Provided material:
- - - - -

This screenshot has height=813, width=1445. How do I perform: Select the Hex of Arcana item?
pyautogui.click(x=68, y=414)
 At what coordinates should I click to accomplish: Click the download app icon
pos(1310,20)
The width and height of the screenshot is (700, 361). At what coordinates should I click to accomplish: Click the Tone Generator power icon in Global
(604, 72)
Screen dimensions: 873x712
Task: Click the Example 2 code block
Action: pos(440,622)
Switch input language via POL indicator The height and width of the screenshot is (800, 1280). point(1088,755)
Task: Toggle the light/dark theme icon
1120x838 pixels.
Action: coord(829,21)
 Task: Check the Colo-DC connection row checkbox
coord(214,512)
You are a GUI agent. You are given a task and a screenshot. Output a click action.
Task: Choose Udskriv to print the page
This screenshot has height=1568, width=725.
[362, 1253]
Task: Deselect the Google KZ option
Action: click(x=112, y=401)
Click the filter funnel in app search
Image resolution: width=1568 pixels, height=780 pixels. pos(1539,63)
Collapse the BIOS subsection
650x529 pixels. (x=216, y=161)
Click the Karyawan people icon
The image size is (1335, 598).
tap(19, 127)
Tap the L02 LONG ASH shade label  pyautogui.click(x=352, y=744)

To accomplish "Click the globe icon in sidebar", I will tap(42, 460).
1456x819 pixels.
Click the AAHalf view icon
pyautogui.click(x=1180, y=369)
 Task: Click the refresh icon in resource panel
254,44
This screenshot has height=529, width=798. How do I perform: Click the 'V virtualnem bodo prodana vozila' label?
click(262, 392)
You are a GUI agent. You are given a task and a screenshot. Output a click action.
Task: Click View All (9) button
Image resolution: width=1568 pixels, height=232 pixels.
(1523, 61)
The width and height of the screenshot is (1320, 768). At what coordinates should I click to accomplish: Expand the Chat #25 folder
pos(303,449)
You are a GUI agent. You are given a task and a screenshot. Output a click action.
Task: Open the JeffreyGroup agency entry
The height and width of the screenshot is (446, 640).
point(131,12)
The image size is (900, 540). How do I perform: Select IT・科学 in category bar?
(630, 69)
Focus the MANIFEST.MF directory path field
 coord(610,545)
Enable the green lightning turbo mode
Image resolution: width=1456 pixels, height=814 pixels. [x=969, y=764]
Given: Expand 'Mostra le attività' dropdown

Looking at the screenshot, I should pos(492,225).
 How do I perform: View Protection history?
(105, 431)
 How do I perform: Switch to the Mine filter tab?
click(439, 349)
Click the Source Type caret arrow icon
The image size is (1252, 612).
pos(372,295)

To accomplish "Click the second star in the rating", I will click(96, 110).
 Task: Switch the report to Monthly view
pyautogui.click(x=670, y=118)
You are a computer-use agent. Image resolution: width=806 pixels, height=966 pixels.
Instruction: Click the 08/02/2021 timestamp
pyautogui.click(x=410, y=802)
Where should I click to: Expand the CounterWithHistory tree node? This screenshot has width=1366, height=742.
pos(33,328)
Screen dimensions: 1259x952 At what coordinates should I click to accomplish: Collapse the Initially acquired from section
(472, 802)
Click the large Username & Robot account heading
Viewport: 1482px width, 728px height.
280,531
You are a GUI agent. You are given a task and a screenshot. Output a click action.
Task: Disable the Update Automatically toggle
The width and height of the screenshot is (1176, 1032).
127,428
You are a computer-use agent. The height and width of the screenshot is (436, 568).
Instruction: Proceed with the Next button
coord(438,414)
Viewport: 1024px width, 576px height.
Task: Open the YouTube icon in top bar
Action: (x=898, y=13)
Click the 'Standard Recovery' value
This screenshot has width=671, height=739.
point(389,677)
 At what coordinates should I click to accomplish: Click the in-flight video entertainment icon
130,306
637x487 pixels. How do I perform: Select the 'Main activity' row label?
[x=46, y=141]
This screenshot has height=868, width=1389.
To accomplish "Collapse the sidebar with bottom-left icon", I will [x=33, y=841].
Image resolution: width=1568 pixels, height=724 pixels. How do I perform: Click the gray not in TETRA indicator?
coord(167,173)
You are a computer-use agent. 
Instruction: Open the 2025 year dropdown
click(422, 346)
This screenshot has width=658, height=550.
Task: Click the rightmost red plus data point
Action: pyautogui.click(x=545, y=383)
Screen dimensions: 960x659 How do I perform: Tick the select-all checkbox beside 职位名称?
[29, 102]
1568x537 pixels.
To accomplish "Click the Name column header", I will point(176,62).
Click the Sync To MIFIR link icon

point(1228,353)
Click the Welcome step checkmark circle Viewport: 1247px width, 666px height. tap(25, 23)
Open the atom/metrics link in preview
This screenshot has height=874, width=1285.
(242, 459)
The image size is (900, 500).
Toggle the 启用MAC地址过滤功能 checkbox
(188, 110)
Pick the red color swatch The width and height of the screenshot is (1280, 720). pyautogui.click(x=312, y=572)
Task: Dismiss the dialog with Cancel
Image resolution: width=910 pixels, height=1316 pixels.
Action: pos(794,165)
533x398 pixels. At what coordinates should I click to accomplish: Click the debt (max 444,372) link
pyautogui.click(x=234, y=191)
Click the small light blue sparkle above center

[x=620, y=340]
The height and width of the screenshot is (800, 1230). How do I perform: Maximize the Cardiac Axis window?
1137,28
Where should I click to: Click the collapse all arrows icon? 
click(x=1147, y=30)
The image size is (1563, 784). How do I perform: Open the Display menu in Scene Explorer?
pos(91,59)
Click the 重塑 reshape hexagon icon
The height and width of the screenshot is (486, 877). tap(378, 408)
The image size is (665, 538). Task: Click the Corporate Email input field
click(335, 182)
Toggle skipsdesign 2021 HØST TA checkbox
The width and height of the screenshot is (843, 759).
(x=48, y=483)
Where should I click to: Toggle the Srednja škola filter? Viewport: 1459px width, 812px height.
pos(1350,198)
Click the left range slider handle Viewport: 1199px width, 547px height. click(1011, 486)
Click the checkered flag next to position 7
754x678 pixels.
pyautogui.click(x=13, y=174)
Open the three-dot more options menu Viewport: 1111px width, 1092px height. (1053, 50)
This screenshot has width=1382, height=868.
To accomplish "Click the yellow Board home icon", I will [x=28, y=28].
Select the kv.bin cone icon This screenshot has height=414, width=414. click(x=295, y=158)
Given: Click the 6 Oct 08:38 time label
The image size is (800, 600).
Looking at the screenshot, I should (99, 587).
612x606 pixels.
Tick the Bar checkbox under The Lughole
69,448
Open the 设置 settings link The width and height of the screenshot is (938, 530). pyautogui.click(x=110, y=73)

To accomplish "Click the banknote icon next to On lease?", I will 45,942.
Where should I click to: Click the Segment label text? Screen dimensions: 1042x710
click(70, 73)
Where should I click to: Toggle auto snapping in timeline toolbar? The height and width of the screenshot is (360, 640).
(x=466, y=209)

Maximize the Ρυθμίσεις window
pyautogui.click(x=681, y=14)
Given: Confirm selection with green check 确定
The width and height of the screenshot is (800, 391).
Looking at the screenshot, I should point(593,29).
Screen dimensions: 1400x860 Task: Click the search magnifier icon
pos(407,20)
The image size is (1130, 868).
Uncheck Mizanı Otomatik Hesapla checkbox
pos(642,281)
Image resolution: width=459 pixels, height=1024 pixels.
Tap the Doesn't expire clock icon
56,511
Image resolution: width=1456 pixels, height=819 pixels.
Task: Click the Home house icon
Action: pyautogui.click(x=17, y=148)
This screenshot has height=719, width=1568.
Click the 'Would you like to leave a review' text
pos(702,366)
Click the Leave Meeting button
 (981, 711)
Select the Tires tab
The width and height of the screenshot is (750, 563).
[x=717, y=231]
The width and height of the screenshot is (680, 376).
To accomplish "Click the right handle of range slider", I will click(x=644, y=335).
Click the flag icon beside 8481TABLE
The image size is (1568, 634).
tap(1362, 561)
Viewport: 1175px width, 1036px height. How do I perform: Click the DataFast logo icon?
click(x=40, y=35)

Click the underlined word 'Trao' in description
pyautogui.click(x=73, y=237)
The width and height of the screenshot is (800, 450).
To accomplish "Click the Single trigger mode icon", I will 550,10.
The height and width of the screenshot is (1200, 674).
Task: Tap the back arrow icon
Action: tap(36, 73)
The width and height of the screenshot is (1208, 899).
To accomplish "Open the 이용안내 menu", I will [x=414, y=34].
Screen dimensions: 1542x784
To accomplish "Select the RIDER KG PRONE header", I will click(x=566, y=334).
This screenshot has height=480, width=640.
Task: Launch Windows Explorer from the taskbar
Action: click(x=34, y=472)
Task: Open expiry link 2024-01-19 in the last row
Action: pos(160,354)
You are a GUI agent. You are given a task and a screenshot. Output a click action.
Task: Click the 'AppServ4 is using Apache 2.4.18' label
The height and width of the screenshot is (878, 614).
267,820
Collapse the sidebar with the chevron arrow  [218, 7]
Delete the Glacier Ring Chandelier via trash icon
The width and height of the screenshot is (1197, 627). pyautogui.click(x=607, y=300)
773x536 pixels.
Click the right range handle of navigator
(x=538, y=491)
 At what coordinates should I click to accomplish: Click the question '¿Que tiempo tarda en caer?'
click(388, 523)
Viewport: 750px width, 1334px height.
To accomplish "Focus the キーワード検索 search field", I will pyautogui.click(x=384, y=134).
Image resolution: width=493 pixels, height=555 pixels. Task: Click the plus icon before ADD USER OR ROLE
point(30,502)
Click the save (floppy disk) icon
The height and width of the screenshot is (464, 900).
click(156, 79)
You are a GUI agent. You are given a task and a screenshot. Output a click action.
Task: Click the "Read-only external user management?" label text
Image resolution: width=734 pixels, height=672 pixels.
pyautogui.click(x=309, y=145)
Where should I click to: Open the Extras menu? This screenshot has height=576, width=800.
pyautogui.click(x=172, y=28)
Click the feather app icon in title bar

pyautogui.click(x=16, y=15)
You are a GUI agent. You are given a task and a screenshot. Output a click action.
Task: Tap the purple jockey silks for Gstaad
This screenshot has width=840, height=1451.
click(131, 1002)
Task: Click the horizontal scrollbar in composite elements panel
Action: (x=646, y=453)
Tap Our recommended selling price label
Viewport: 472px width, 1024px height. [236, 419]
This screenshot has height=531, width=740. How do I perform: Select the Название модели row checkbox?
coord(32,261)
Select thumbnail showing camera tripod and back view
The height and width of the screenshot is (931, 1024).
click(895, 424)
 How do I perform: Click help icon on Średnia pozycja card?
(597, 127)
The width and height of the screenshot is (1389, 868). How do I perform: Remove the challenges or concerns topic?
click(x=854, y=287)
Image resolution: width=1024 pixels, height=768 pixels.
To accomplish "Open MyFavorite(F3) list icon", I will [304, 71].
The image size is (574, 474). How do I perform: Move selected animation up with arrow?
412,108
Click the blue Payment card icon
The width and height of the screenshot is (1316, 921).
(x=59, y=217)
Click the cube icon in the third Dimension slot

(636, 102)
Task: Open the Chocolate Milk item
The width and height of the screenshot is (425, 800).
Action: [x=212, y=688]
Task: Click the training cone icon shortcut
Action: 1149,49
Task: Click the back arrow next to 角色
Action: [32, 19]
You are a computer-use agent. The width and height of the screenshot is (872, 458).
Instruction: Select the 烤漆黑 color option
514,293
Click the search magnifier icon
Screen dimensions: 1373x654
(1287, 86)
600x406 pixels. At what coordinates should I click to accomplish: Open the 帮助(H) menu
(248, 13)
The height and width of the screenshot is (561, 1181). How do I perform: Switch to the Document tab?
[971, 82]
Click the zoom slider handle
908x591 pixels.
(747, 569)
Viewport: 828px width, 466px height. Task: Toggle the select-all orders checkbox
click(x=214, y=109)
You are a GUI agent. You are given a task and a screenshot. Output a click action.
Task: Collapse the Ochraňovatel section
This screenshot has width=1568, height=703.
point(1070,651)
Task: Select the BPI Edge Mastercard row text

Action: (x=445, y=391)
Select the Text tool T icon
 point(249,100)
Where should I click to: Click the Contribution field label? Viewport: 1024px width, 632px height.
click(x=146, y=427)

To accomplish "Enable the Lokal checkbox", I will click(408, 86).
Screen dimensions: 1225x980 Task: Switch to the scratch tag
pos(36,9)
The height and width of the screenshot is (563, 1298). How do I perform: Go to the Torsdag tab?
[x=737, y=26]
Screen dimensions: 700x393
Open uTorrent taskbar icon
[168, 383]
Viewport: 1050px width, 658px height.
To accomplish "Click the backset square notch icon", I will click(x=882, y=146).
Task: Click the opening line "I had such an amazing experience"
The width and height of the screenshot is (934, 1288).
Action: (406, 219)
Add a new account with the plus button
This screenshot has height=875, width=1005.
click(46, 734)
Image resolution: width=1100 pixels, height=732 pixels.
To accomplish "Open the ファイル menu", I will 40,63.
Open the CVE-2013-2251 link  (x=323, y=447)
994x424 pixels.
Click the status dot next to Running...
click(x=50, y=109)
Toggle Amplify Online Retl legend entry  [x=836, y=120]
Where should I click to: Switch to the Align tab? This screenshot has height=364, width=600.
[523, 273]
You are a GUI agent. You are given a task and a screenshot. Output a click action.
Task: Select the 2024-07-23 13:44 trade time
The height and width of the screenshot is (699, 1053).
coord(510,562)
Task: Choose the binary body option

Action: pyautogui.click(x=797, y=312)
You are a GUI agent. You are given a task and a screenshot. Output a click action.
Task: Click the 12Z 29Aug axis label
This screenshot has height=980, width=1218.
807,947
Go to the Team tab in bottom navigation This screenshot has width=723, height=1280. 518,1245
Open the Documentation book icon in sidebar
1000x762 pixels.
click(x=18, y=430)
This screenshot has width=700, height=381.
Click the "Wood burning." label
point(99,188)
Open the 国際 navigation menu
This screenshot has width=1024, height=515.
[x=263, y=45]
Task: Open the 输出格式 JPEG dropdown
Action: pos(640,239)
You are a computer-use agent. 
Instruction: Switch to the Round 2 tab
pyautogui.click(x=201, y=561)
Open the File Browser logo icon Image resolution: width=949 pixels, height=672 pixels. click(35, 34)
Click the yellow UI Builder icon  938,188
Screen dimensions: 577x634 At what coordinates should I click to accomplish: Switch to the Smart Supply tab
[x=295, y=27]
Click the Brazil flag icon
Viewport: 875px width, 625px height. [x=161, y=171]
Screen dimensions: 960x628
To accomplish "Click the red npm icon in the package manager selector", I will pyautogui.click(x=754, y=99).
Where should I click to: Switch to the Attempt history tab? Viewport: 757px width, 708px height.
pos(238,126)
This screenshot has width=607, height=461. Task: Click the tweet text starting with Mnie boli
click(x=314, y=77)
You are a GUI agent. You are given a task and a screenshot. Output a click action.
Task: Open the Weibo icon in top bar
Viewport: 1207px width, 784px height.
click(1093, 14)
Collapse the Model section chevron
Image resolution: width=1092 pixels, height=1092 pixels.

- - - - -

Task prompt:
Copy the records above exactly, beginning at the line that contains "Enable the green lightning turbo mode" and stopping after the line that contains "You are a computer-use agent. Image".

Solution to this exercise:
Enable the green lightning turbo mode
Image resolution: width=1456 pixels, height=814 pixels. [x=969, y=764]
Given: Expand 'Mostra le attività' dropdown

Looking at the screenshot, I should pos(492,225).
 How do I perform: View Protection history?
(105, 431)
 How do I perform: Switch to the Mine filter tab?
click(439, 349)
Click the Source Type caret arrow icon
The image size is (1252, 612).
pos(372,295)

To accomplish "Click the second star in the rating", I will click(96, 110).
 Task: Switch the report to Monthly view
pyautogui.click(x=670, y=118)
You are a computer-use agent. Image resolution: width=806 pixels, height=966 pixels.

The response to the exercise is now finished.